Background Processing¶
Ragdoll implements a comprehensive background processing system using ActiveJob to handle computationally intensive operations without blocking the main application thread. This system is essential for production deployments where document processing, embedding generation, and content analysis must scale efficiently.
Overview¶
Schema Note: Following recent schema optimization, the embedding_model field is now stored in content-specific tables (text_contents, image_contents, audio_contents) rather than in individual embeddings. This eliminates field duplication while maintaining full functionality through polymorphic relationships.
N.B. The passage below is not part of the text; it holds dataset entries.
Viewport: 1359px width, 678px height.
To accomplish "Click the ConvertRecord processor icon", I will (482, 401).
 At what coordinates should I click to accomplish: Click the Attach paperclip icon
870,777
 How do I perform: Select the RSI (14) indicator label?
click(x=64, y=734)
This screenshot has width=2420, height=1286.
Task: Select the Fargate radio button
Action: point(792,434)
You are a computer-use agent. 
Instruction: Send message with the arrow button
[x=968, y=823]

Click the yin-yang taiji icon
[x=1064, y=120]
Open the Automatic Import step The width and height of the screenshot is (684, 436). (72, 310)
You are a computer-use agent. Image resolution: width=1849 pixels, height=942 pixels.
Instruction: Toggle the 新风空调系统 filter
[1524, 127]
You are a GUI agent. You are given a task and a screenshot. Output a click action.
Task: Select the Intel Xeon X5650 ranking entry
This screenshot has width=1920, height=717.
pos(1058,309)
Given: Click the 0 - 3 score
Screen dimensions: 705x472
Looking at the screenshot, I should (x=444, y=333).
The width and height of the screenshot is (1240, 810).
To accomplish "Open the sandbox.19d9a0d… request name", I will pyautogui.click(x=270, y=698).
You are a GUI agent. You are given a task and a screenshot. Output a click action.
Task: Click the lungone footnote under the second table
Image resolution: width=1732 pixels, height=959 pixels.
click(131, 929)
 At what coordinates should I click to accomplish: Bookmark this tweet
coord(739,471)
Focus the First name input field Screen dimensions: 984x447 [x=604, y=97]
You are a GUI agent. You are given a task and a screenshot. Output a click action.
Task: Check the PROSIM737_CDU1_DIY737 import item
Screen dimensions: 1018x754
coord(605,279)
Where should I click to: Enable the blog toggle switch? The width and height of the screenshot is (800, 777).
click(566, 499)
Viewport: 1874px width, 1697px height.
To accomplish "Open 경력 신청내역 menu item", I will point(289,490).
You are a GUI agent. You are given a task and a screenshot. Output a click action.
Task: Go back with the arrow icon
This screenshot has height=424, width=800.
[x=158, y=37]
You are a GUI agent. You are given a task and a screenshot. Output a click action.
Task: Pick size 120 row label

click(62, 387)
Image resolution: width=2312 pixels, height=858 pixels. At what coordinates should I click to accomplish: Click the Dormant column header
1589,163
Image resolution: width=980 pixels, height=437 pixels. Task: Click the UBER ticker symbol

The background processing architecture consists of four specialized job types that handle different aspects of document intelligence:
- Ragdoll::GenerateEmbeddingsJob: Vector embedding creation for search
- Ragdoll::ExtractTextJob: Content extraction from various file formats
- Ragdoll::ExtractKeywordsJob: AI-powered keyword analysis
- Ragdoll::GenerateSummaryJob: Document summarization
All jobs are designed to work together in a coordinated pipeline while maintaining individual reliability and error handling.
Architecture¶
Job Inheritance Structure¶
# Base job class with shared functionality
class ApplicationJob < ActiveJob::Base
include Ragdoll::Core::Jobs::SharedMethods
retry_on StandardError, wait: :exponentially_longer, attempts: 3
discard_on ActiveJob::DeserializationError
around_perform :with_job_logging
around_perform :with_error_handling
end
# Specialized job implementations
class Ragdoll::GenerateEmbeddingsJob < ApplicationJob
class Ragdoll::ExtractTextJob < ApplicationJob
class Ragdoll::ExtractKeywordsJob < ApplicationJob
class Ragdoll::GenerateSummaryJob < ApplicationJob
Queue Configuration¶
# Queue priorities and routing
class Ragdoll::GenerateEmbeddingsJob < ApplicationJob
queue_as :embeddings
queue_with_priority 10 # High priority for search functionality
end
class Ragdoll::ExtractTextJob < ApplicationJob
queue_as :processing
queue_with_priority 5 # Medium priority for content extraction
end
class Ragdoll::GenerateSummaryJob < ApplicationJob
queue_as :analysis
queue_with_priority 1 # Lower priority for enhancement features
end
Job Types¶
1. GenerateEmbeddingsJob¶
Purpose: Creates vector embeddings for semantic search functionality.
Implementation:
class Ragdoll::GenerateEmbeddingsJob < ApplicationJob
def perform(embeddable_id, embeddable_type, options = {})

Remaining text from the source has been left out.